I move amendment No. 76:
In page 108, subsection (3), line 35, to delete "relevant".
The purpose of the amendment will be very clear to the Minister but may not be clear to everybody who would not have followed it so closely. Essentially section 78 allows 100 per cent relief for development expenditure in relation to capital allowances and changes. It is a very significant improvement on the 1985 Bill which was at 40 per cent. It is giving very generous relief and I would like to acknowledge that. It is a very substantial improvement. However, I am arguing that subsection (3) of this section should be amended to delete in the second last line "relevant" and to leave that reading:
"Assets representing development expenditure shall not be treated, for the purposes of subsection (1) of Section 241 of the Income Tax Act, 1967, as being in use for the purposes of a petroleum trade at the end of any chargable period or its basis prior which ends before the commencement of production of petroleum in commercial quantities from the field. . ."

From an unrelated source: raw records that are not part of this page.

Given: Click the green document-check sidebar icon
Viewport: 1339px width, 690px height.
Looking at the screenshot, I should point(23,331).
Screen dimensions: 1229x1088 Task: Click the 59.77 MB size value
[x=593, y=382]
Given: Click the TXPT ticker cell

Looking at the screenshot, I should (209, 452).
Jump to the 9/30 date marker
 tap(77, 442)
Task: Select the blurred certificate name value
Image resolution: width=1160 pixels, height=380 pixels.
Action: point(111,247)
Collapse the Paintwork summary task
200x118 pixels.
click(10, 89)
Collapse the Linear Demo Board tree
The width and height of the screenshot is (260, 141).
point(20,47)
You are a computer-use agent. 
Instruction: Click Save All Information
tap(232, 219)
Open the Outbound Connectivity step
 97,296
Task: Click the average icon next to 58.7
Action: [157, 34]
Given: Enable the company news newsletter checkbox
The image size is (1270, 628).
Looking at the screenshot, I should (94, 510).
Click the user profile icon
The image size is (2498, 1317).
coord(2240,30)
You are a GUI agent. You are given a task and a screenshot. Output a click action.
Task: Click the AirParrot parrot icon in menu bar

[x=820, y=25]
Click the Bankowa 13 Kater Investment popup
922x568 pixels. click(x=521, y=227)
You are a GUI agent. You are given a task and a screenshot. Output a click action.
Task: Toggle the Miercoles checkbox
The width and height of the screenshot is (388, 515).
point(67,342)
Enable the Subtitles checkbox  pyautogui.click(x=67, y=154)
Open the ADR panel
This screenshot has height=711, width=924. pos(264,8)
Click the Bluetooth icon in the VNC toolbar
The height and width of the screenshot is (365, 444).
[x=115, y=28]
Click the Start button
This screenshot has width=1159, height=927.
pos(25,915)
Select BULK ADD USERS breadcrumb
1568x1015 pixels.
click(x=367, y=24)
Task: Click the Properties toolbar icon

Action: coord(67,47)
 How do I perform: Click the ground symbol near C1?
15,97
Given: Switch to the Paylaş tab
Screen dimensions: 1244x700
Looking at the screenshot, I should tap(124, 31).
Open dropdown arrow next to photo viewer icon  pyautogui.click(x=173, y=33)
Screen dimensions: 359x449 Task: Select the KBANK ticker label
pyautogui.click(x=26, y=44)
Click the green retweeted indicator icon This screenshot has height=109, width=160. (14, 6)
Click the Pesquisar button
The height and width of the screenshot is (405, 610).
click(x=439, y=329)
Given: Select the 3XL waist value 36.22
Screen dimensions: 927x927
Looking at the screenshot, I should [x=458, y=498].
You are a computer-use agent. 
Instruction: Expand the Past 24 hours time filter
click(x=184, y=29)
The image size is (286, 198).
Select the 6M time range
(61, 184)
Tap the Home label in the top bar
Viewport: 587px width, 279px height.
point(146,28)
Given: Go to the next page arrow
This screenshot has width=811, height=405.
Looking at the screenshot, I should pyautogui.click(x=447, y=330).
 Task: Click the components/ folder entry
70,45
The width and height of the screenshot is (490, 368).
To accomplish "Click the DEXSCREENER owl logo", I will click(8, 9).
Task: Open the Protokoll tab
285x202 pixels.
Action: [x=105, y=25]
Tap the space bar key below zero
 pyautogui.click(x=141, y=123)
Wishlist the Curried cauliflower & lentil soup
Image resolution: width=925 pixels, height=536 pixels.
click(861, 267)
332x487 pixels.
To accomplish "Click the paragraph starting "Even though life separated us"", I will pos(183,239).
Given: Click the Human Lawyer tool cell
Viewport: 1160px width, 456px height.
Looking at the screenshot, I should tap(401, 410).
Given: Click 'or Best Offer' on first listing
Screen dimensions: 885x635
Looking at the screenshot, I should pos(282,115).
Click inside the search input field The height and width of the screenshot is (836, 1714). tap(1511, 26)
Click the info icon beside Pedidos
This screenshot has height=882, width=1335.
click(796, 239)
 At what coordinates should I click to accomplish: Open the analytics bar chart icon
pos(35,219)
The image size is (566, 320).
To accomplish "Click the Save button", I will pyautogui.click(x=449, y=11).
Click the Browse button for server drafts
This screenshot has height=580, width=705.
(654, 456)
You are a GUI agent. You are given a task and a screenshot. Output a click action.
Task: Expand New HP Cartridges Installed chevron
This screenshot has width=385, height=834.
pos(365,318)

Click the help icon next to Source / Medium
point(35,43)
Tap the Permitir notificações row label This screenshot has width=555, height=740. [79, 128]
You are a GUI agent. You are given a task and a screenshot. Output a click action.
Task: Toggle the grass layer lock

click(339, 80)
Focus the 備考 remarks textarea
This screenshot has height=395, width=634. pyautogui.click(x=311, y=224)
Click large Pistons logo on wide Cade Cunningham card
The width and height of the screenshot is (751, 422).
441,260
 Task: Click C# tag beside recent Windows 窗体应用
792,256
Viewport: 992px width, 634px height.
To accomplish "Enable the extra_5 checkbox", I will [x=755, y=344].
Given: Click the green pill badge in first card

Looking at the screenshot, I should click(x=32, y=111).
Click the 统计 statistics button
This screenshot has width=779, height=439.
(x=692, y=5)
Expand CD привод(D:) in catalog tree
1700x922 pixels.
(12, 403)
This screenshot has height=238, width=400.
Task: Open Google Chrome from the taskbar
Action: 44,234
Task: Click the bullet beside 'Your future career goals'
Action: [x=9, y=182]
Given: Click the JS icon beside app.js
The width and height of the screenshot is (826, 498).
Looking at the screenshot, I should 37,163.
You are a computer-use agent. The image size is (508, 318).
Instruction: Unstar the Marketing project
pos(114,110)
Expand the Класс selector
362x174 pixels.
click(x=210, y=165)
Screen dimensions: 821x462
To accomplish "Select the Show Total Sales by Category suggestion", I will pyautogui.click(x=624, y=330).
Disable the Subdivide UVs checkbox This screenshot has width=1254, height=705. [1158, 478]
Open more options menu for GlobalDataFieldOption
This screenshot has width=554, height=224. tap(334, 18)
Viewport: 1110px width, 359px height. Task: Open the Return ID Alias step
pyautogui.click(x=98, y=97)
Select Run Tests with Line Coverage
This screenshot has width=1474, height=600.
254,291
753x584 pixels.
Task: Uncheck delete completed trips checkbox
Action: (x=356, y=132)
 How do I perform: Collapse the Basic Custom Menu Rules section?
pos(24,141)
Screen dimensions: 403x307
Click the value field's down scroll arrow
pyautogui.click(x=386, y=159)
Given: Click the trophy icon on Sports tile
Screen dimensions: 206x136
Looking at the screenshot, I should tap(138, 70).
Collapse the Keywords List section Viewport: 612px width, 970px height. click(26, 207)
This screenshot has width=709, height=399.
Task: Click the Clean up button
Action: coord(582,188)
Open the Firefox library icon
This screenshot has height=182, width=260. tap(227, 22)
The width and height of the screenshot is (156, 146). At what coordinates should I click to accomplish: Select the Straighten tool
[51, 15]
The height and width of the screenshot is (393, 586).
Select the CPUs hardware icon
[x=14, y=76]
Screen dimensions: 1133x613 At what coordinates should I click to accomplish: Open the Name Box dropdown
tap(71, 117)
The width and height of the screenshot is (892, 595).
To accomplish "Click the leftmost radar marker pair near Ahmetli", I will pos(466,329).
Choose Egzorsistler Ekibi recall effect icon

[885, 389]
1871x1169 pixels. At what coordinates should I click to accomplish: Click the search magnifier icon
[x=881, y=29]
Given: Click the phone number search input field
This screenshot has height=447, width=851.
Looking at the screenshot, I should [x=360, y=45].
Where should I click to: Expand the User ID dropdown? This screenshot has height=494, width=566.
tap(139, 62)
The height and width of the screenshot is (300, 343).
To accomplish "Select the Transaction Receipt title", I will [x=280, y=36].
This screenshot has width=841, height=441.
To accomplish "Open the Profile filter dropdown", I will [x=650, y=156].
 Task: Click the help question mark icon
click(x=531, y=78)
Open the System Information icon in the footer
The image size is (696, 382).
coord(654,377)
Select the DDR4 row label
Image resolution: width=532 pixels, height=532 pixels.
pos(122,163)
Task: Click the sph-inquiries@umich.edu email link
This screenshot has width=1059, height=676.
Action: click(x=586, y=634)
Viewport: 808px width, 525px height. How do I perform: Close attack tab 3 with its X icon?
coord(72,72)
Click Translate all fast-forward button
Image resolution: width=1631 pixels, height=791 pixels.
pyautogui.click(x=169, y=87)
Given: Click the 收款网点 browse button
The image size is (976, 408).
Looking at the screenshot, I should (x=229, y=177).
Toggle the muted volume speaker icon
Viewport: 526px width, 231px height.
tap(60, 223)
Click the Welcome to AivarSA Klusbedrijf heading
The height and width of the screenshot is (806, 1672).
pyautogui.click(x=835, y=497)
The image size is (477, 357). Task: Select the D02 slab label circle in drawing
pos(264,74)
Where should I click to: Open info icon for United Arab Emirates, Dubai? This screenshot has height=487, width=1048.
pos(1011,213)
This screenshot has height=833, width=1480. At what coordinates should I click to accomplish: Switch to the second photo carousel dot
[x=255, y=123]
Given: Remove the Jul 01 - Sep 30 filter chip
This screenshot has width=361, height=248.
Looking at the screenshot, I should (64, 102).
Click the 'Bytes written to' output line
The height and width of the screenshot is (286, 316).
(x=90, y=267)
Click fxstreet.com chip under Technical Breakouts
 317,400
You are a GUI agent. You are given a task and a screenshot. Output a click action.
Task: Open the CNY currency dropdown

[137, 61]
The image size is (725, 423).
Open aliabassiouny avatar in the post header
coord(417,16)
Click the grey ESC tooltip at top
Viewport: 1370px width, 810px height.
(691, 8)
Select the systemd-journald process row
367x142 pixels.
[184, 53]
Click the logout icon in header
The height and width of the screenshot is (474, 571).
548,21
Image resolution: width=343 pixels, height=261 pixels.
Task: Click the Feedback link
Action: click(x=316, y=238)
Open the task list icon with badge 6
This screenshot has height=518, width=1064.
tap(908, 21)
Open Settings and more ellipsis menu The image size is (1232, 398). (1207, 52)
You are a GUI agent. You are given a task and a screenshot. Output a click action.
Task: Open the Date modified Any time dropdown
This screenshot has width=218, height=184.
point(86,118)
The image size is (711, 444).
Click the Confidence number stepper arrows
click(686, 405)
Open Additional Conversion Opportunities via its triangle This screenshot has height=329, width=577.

I hope that this is technically achieving what I am trying to do. It was the best indication I could get of how to achieve an objective which was to allow the cost of the development of a second field to be set off against the profits from a first field. This gives us an opportunity to repeat our analysis of the particular difficulties of the Irish oil and gas exploration industry. The Minister for Finance and the Minister for Energy have admitted this. We have all faced up to it. The reality of the limited level of activity indicates the difficulty very clearly. We have all accepted that we need a regime which is not just equal to those of our partners, but which will balance our particular geological difficulties, our problems of scale and the history of the relatively poor return for drilling in our waters to date. Because of all of those factors we need a regime that is not just comparable to, but is even better than that of our competitors, who have a much more favourable operation and marketplace in which to work. Therefore, it seems rather strange to me, that having conceded an enormous amount and having put together a very generous package, the Minister did not concede the two or three remaining requests for concessions which could help in development and that they are not included in the total. I can see why interest payments were resisted. I understand efforts were made to have these included under setup procedures, in the Bill. But I do not understand why this particular request by the industry was refused, because, together with the particular problems here, there are general problems in the industry, exploration is a very costly and very protracted activity. Sums expended on development may not be recovered until production has commenced. That is fair enough in the first field if somebody is that committed. The Minister questioned the reservations he had about this. He was concerned that perhaps people might begin development for its own sake. The Minister for Energy has outlined the incredible costs involved in exploration or development. It would cost anything from £3 million for an easy well to over £10 million for an expensive one. Is it realistic to suggest that companies would engage in this purely to cancel out a tax liability? If that is a problem, why does this concession exist in the major neighbouring regimes and why has it not proved to be a very serious problem in the British and Norwegian taxation systems?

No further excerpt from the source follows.